begin Supplied text

The Tribunal said that, in the present case, specific claim is to be made against clause 457.223(4), which applies to sponsorship for employment in an occupation by a standard business sponsor.
The Tribunal noted that the delegate refused to grant the visa on 4 August 2014, on the basis that clause 457.223(4)(a) was not met, because the applicant did not have an approved nomination or an occupation that had not ceased. The Tribunal noted that the Department had refused to approve the nomination application by the company, which was the entity identified by the applicant. The applicant appeared before the Tribunal on 4 December 2014 to get evidence and present arguments. The applicant was represented by a migration agent.
The Tribunal correctly identified that the issue in the present case was whether the primary visa applicant met the requirements of clause 457.223(4)(a). The Tribunal noted on 27 October 2014 the Tribunal invited the applicants to appear before the Tribunal at the hearing on 4 December 2014, where the applicant attended the hearing and gave evidence. At that time, the Tribunal explained that it was also reviewing the decision to refuse the approval of the nomination and it make its decision on that first, regarding that nomination.
The Tribunal explained that it had not made that decision, but asked the applicant if she had any comment to make, and if it is the case that the Tribunal affirm the decision to refuse the nomination application. The applicant indicated she had working for the sponsor for three and a half years. The applicant indicated that she had been promoted, but has only been able to work 20 hours per week because of visa conditions. The application said the business is growing and she is doing well.
The Tribunal explained that if it affirmed the nomination decision it would write to the applicants in this case inviting any comments from the further information. The Tribunal also explained that if it affirmed the nomination decision it may find the applicant does not have evidence that meets clause 457.233(4)(a) and it explained it may then affirm the decision to refuse the visas. The Tribunal noted that, on 5 January 2015, it affirmed the decision not to approve the nomination lodged by the company for the position of customer service manager, for which the applicant was identified as the nominee.

end Supplied text
begin Data supplied

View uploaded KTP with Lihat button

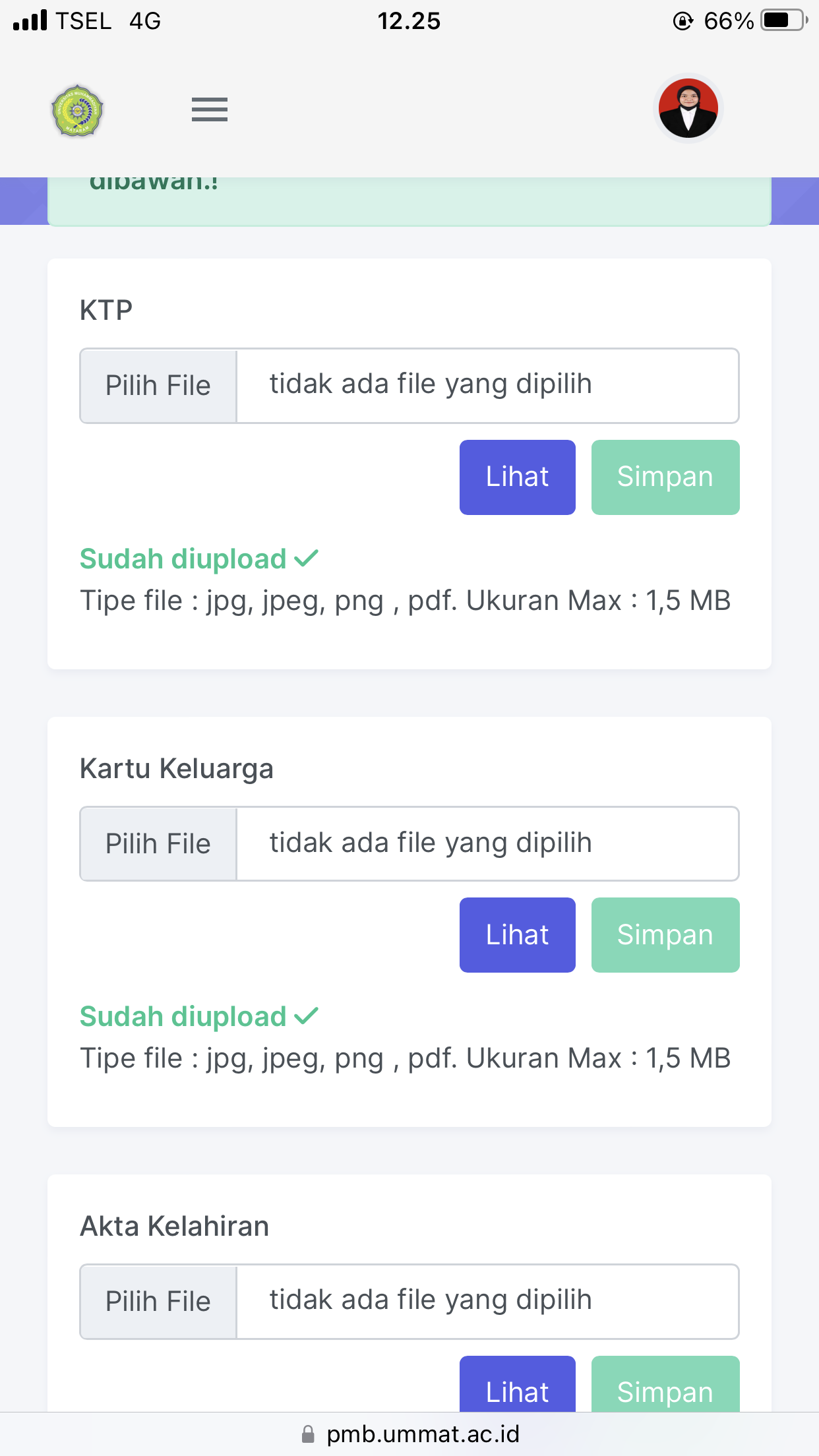click(517, 477)
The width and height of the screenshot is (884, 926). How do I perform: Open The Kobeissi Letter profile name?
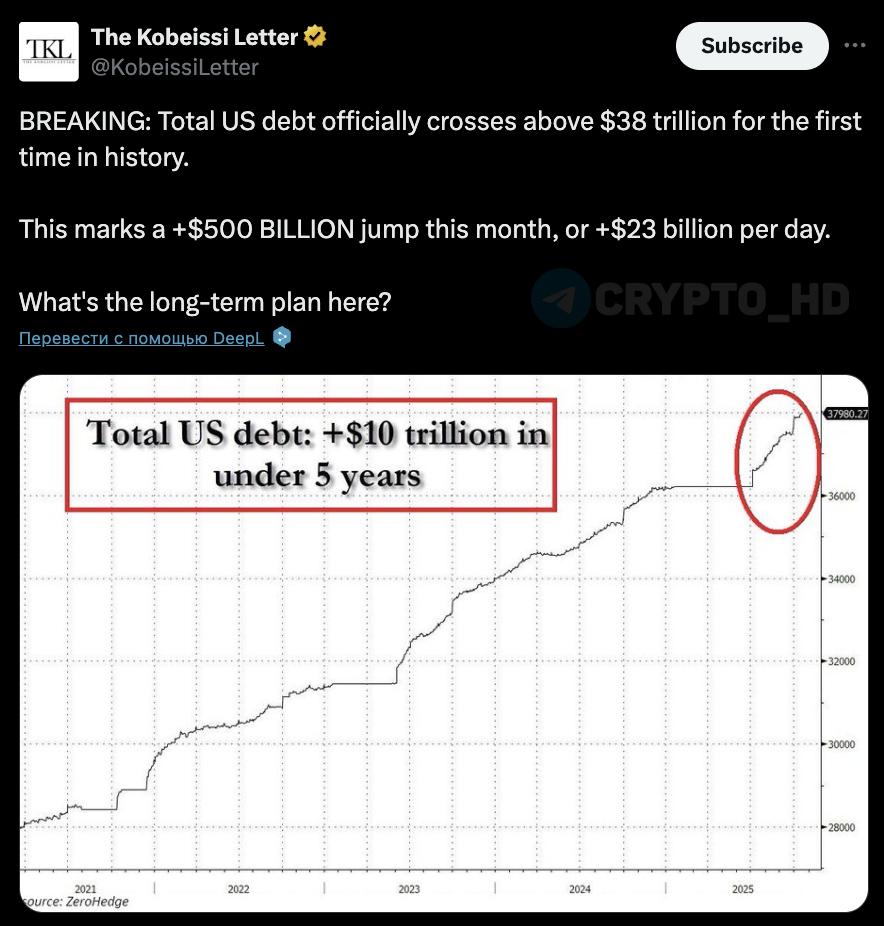click(x=194, y=38)

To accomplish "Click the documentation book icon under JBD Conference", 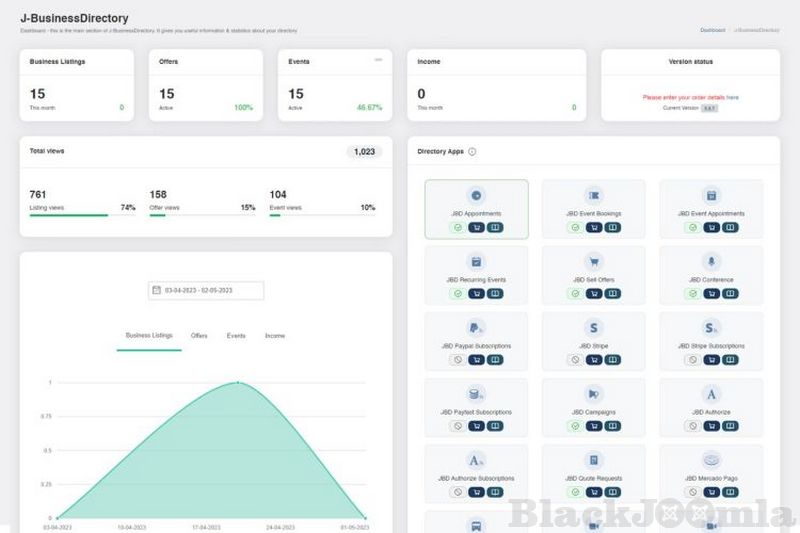I will pos(729,294).
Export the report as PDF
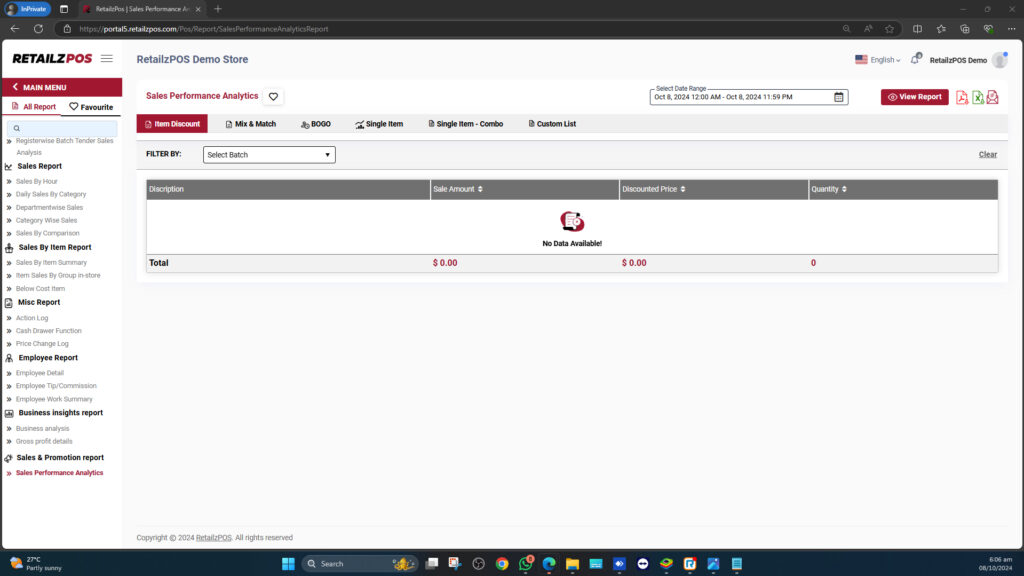This screenshot has height=576, width=1024. tap(962, 97)
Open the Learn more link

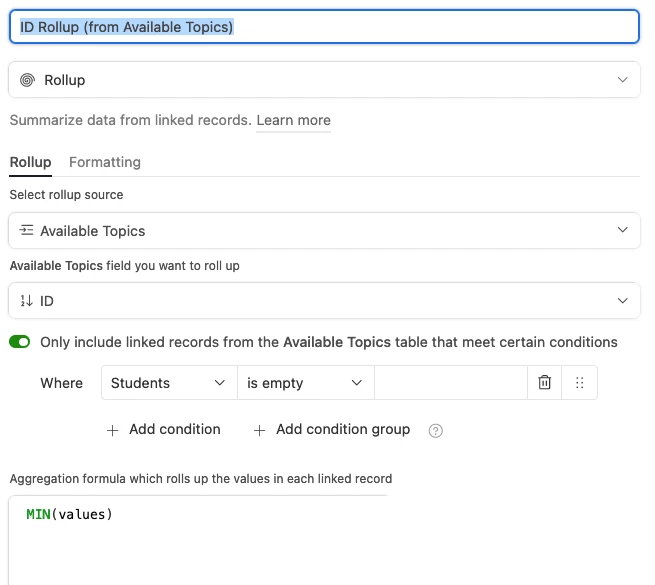(x=293, y=120)
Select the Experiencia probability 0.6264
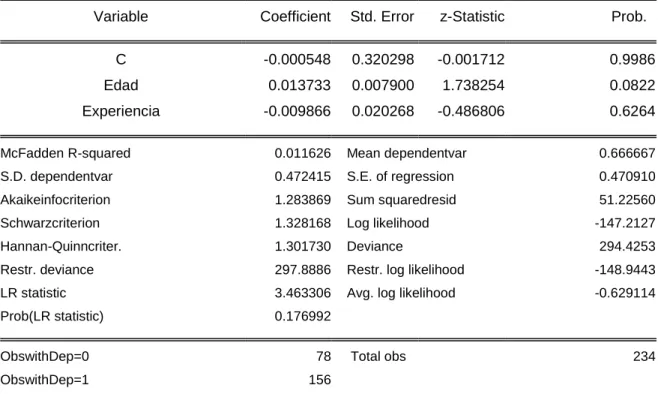Screen dimensions: 658x394 tap(632, 111)
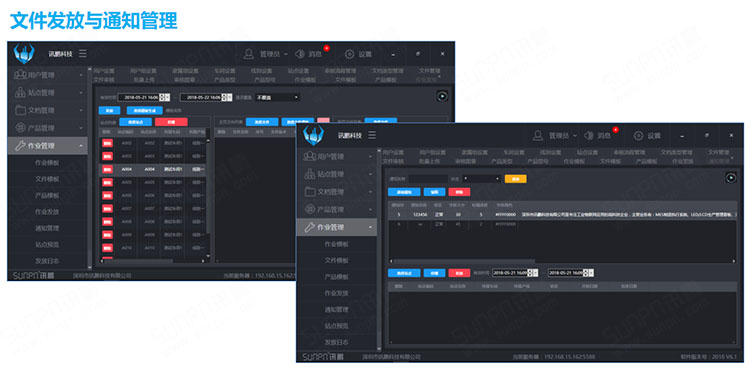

end Data supplied

:: Task requirements ::
A. List every distinct calendar date mentioned in the Tribunal passage, once each, in the order they first appear.
B. Reproduce the Tribunal passage word for word, starting with "The Tribunal correctly" and going on through "regarding that nomination.".

:: Exercise answers ::
A.
4 August 2014
4 December 2014
27 October 2014
5 January 2015

B.
The Tribunal correctly identified that the issue in the present case was whether the primary visa applicant met the requirements of clause 457.223(4)(a). The Tribunal noted on 27 October 2014 the Tribunal invited the applicants to appear before the Tribunal at the hearing on 4 December 2014, where the applicant attended the hearing and gave evidence. At that time, the Tribunal explained that it was also reviewing the decision to refuse the approval of the nomination and it make its decision on that first, regarding that nomination.